=== THE DATA ===
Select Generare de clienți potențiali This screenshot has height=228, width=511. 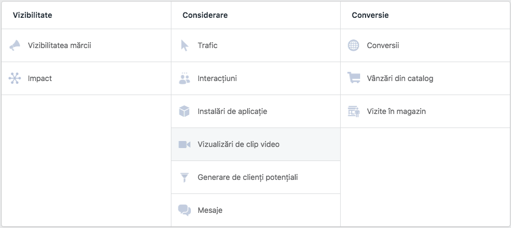coord(248,177)
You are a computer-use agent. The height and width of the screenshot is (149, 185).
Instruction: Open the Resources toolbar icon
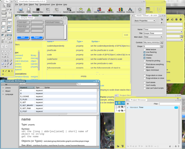pyautogui.click(x=121, y=10)
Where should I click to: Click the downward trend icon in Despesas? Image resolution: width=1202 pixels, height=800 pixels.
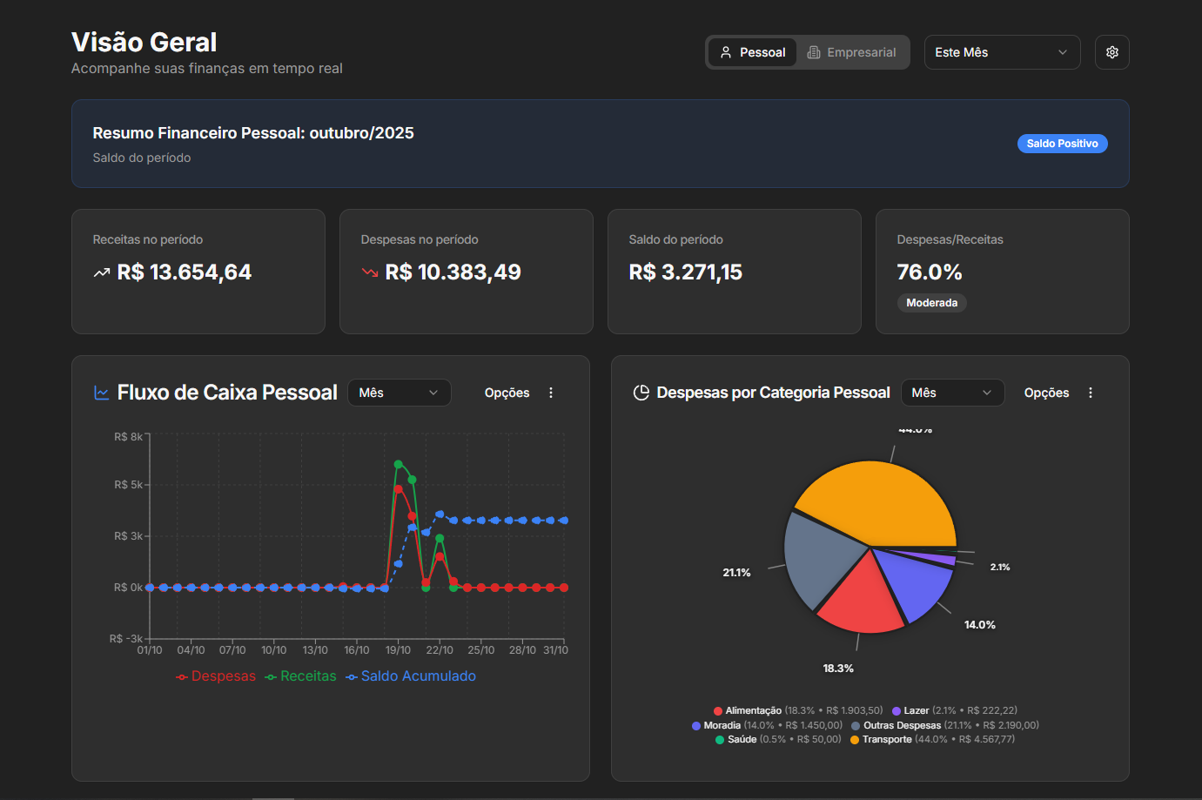[x=370, y=272]
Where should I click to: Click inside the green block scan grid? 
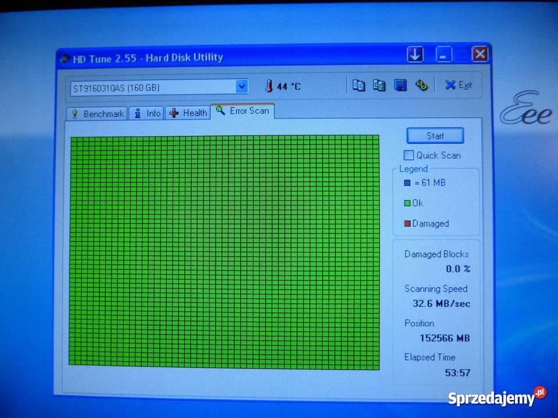click(224, 252)
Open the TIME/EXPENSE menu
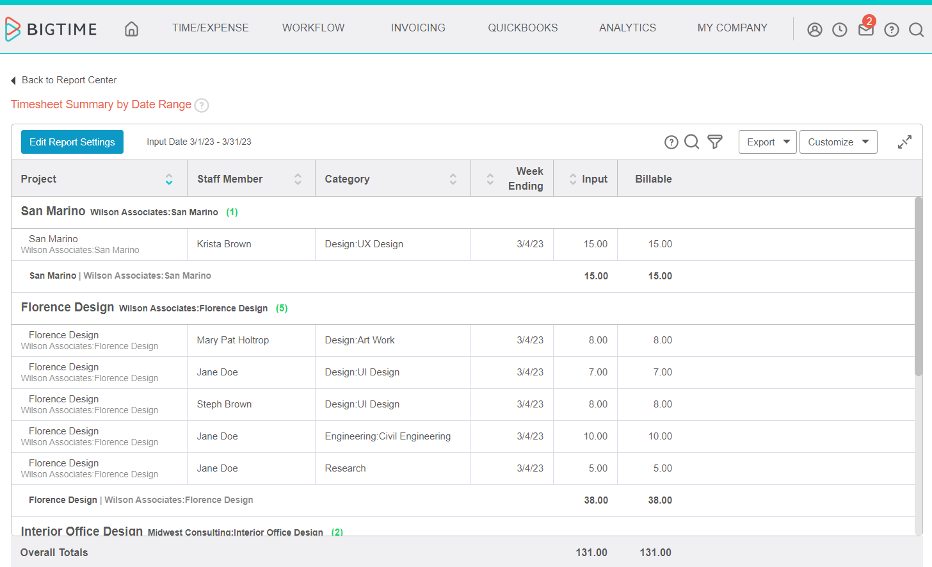This screenshot has width=932, height=567. [210, 28]
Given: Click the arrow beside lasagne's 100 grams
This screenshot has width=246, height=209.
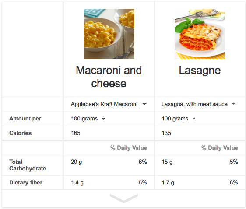Looking at the screenshot, I should 194,119.
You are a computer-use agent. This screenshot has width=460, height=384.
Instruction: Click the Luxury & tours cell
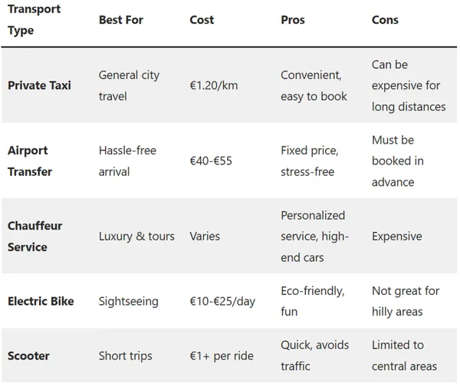click(x=136, y=236)
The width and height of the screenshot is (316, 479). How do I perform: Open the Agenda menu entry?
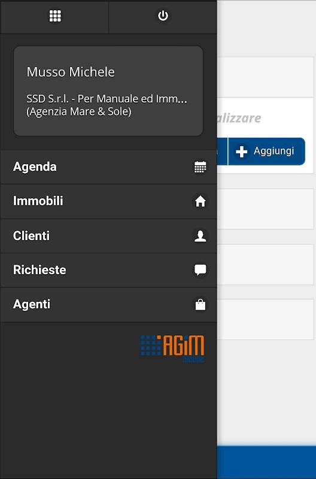[108, 167]
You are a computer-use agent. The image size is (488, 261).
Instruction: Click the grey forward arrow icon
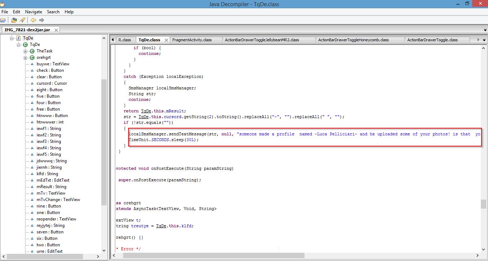click(42, 20)
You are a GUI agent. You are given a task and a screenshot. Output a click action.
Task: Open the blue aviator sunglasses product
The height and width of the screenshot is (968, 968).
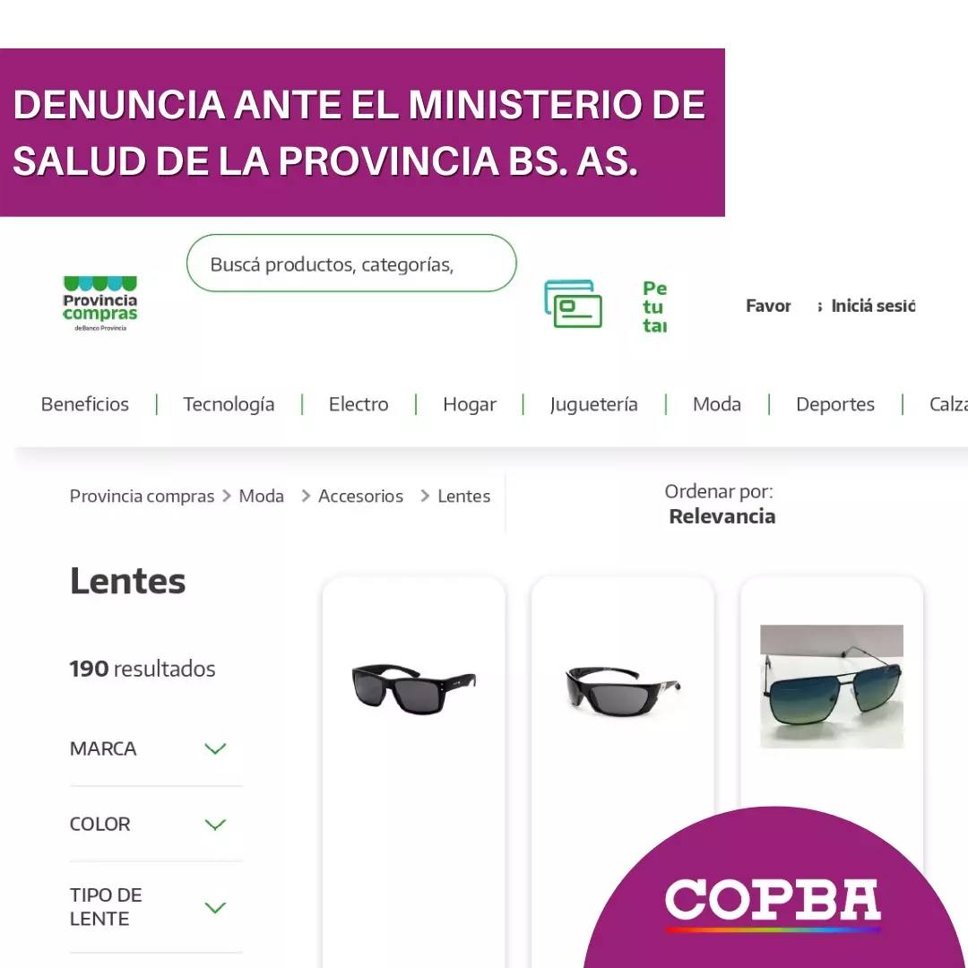[832, 687]
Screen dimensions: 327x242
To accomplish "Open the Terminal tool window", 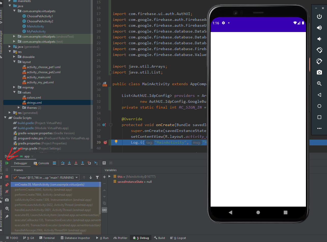I will (x=47, y=238).
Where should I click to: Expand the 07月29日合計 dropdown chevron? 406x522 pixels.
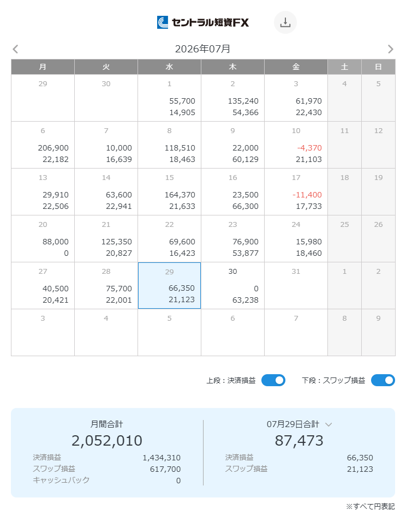[329, 424]
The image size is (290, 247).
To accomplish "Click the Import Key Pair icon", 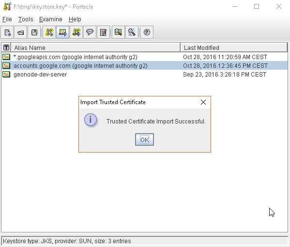I will click(x=76, y=32).
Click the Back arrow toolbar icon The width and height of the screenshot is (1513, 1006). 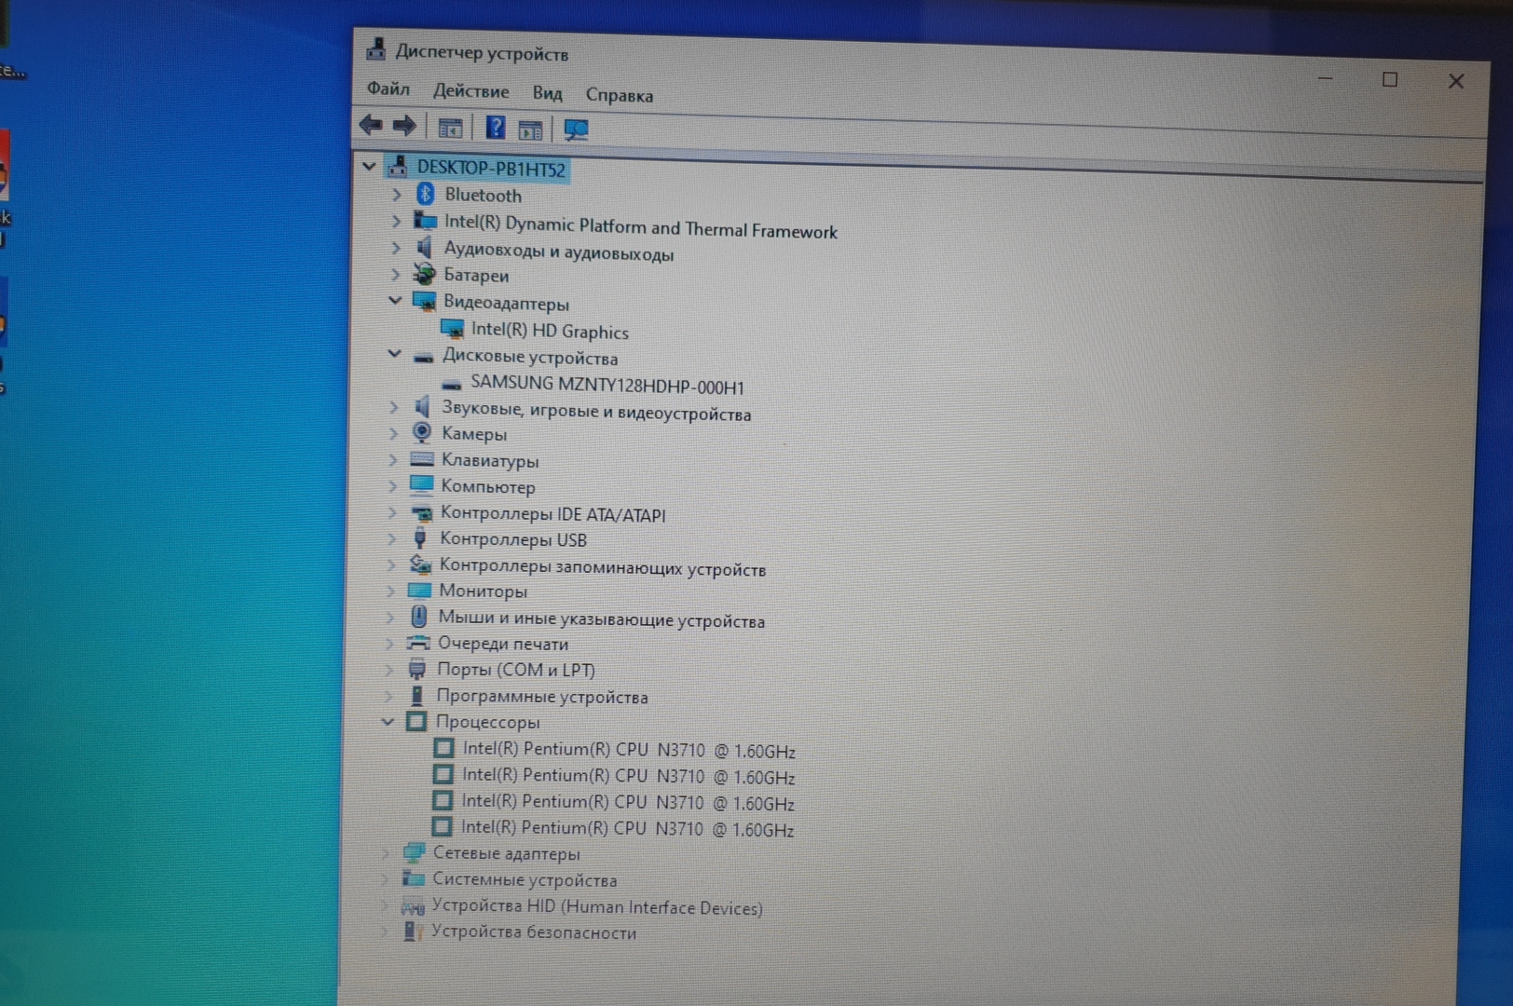[371, 125]
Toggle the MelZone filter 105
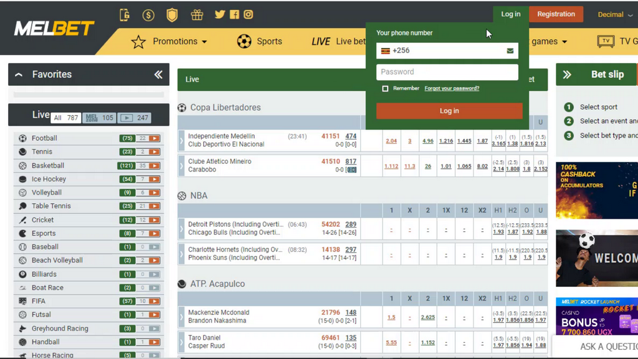The width and height of the screenshot is (638, 359). [100, 118]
===
▶ **WHAT NEEDS TO BE DONE**: Each line in the data that has the word "size" counts once; state how many such lines there are, without comment.

▶ **WRITTEN REPLY**: 2